_TASK DESCRIPTION:_ Reproduce the records below exactly as they appear.

(STUDY MATERIAL)

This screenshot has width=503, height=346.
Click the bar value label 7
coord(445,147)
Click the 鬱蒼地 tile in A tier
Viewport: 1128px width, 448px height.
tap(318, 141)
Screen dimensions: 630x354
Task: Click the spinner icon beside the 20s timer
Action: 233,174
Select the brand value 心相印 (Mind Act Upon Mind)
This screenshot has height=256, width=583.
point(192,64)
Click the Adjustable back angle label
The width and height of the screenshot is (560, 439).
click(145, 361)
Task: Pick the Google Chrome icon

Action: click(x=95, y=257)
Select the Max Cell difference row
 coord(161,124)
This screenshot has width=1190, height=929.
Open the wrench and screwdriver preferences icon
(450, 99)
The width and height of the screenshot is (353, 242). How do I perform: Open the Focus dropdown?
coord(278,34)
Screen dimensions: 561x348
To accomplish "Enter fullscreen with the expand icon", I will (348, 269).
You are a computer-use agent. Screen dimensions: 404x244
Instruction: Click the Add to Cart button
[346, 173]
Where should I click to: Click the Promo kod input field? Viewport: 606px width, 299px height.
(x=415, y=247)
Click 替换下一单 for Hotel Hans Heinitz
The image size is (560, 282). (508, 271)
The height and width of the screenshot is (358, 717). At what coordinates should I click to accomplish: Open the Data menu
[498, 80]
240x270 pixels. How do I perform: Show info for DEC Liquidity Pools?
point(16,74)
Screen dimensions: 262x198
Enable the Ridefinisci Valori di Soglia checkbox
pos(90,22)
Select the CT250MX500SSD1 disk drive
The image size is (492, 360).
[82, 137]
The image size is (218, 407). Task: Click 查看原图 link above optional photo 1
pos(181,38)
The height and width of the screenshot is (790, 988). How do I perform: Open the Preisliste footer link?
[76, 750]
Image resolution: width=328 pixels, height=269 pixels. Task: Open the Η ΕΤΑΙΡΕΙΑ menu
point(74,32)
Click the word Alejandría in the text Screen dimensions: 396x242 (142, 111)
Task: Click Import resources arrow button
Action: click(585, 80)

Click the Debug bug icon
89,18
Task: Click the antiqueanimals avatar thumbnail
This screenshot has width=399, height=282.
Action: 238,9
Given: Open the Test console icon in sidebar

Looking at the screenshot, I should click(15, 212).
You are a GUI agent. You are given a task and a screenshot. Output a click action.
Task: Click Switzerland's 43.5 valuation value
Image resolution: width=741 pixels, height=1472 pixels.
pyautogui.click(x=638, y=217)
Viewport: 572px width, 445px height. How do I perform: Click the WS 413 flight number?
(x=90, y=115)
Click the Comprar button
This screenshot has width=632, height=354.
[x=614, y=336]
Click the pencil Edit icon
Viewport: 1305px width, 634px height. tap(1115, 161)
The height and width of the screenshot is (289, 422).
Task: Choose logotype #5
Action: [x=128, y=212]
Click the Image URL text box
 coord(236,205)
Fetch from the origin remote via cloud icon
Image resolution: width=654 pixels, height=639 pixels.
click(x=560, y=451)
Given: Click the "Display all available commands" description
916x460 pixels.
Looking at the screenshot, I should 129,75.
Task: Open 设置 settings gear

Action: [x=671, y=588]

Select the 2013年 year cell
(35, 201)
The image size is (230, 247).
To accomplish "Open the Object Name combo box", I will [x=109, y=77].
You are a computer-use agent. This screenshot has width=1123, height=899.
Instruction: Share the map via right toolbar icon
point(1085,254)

(End STUDY MATERIAL)

_RESPONSE:_
This screenshot has width=503, height=346.
Click the bar value label 7
coord(445,147)
Click the 鬱蒼地 tile in A tier
Viewport: 1128px width, 448px height.
tap(318, 141)
Screen dimensions: 630x354
Task: Click the spinner icon beside the 20s timer
Action: 233,174
Select the brand value 心相印 (Mind Act Upon Mind)
This screenshot has height=256, width=583.
point(192,64)
Click the Adjustable back angle label
The width and height of the screenshot is (560, 439).
click(145, 361)
Task: Pick the Google Chrome icon

Action: click(x=95, y=257)
Select the Max Cell difference row
 coord(161,124)
This screenshot has width=1190, height=929.
Open the wrench and screwdriver preferences icon
(450, 99)
The width and height of the screenshot is (353, 242). How do I perform: Open the Focus dropdown?
coord(278,34)
Screen dimensions: 561x348
To accomplish "Enter fullscreen with the expand icon", I will (348, 269).
You are a computer-use agent. Screen dimensions: 404x244
Instruction: Click the Add to Cart button
[346, 173]
Where should I click to: Click the Promo kod input field? Viewport: 606px width, 299px height.
(x=415, y=247)
Click 替换下一单 for Hotel Hans Heinitz
The image size is (560, 282). (508, 271)
The height and width of the screenshot is (358, 717). At what coordinates should I click to accomplish: Open the Data menu
[498, 80]
240x270 pixels. How do I perform: Show info for DEC Liquidity Pools?
point(16,74)
Screen dimensions: 262x198
Enable the Ridefinisci Valori di Soglia checkbox
pos(90,22)
Select the CT250MX500SSD1 disk drive
The image size is (492, 360).
[82, 137]
The image size is (218, 407). Task: Click 查看原图 link above optional photo 1
pos(181,38)
The height and width of the screenshot is (790, 988). How do I perform: Open the Preisliste footer link?
[76, 750]
Image resolution: width=328 pixels, height=269 pixels. Task: Open the Η ΕΤΑΙΡΕΙΑ menu
point(74,32)
Click the word Alejandría in the text Screen dimensions: 396x242 (142, 111)
Task: Click Import resources arrow button
Action: click(585, 80)

Click the Debug bug icon
89,18
Task: Click the antiqueanimals avatar thumbnail
This screenshot has width=399, height=282.
Action: 238,9
Given: Open the Test console icon in sidebar

Looking at the screenshot, I should click(15, 212).
You are a GUI agent. You are given a task and a screenshot. Output a click action.
Task: Click Switzerland's 43.5 valuation value
Image resolution: width=741 pixels, height=1472 pixels.
pyautogui.click(x=638, y=217)
Viewport: 572px width, 445px height. How do I perform: Click the WS 413 flight number?
(x=90, y=115)
Click the Comprar button
This screenshot has width=632, height=354.
[x=614, y=336]
Click the pencil Edit icon
Viewport: 1305px width, 634px height. tap(1115, 161)
The height and width of the screenshot is (289, 422).
Task: Choose logotype #5
Action: [x=128, y=212]
Click the Image URL text box
 coord(236,205)
Fetch from the origin remote via cloud icon
Image resolution: width=654 pixels, height=639 pixels.
click(x=560, y=451)
Given: Click the "Display all available commands" description
916x460 pixels.
Looking at the screenshot, I should 129,75.
Task: Open 设置 settings gear

Action: [x=671, y=588]

Select the 2013年 year cell
(35, 201)
The image size is (230, 247).
To accomplish "Open the Object Name combo box", I will [x=109, y=77].
You are a computer-use agent. This screenshot has width=1123, height=899.
Instruction: Share the map via right toolbar icon
point(1085,254)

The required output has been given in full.